Former Michigan Governor Rick Snyder and eight other former officials could face jail time in the Flint water crisis that led to an outbreak of Legionnaires’ disease, resulting in the deaths of 12 people. The state levied an array of charges against the former officials, ranging from neglect of duty to involuntary manslaughter.
The charges were announced in a news conference on Thursday. Former Gov. Rick Snyder faces two misdemeanor counts of willful neglect of duty and faces up to a year in jail and a $1,000 fine if he’s convicted. He has pleaded “not guilty” to the charges.
Snyder’s attorney, Brian Lennon said the charges were “wholly without merit,” and called them an “outrageous political persecution”. Snyder’s lawyers are confident that he would be exonerated if this case goes to trial.
“These unjustified allegations do nothing to resolve a painful chapter in the history of our state,” Lennon said. “Today’s actions merely perpetrate an outrageous political persecution.”

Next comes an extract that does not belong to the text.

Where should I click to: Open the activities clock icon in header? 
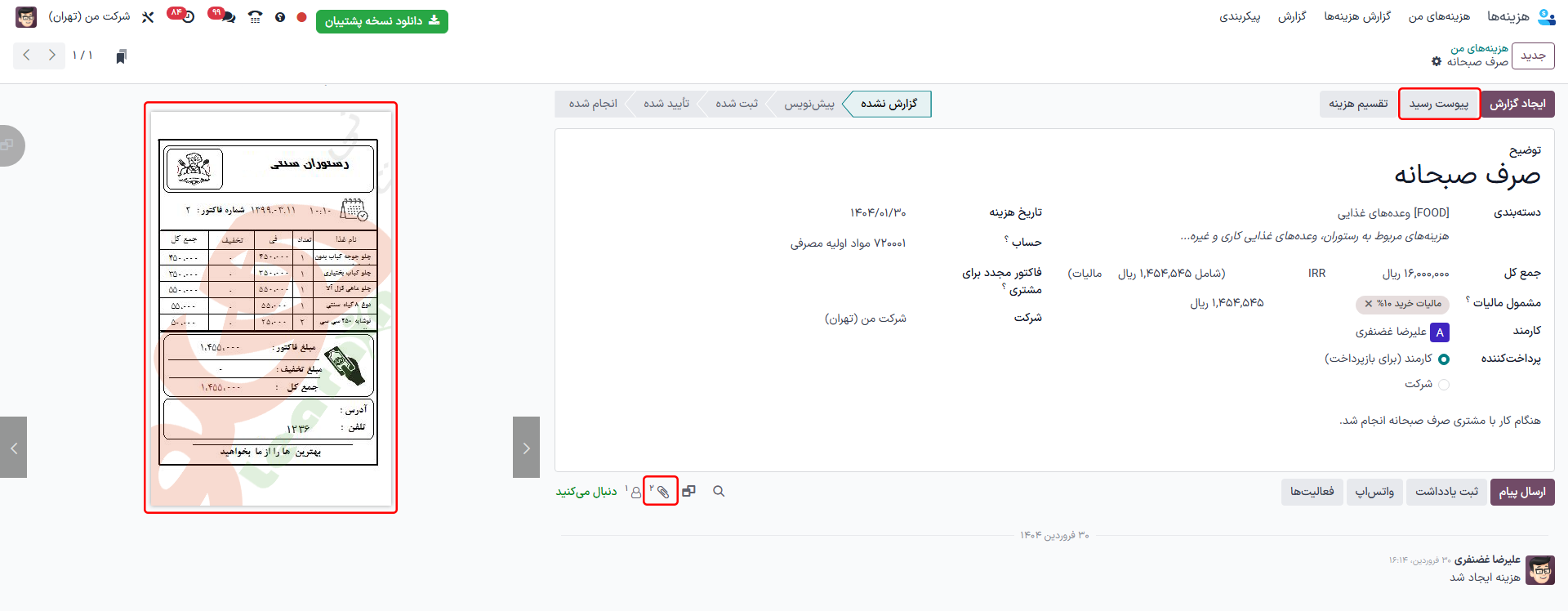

The charges, filed by the Michigan attorney general, were a renewed effort to hold public officials accountable for the 2014 decision to temporarily get drinking water from the Flint River. The water contained contaminants that leached lead from pipes, polluting supplies to thousands in the majority-Black, rust-belt city.
The contaminated water led to two outbreaks of Legionnaires’ disease, a serious type of pneumonia caused by bacteria.
The state prosecutors emphasized they had pursued the evidence without favor to some of the state’s most powerful figures.
“The people of Flint continue to suffer from the catastrophic failure of public officials at all levels of government who trampled upon their trust and evaded accountability for far too long,” said Fadwa Hammoud, the state’s solicitor general. “Government power is not granted as a blank check. It is borrowed by those who swear an oath to faithfully discharge their duties in service of the people.”
Former state health director Nicholas Lyon and Eden Wells, the state’s former chief medical executive, were charged with nine counts of involuntary manslaughter related to deaths stemming from the crisis, court records show. Through their attorneys, both denied the charges, which are felonies that potentially carry 15-year prison terms.
Others faced a range of felonies and misdemeanors including neglect of duty, misconduct, perjury, false statements, and extortion. The charges resulted from obscuring health data, providing misinformation about water quality, and threatening a research team that was trying to determine the source of the Legionnaires’ outbreak.
The investigation was paused and then relaunched in 2019, based on what authorities said at the time was improper influence exerted by state officials and the law firms representing them. Michigan agreed to pay $600 million into a victim’s compensation fund last year for residents who were exposed to the contaminated water.
Flint’s water supply was switched back to water sourced from Lake Huron in 2015, but by then the city’s water quality had already been compromised. Snyder declared a state of emergency in the surrounding area, Genesee County, in 2016.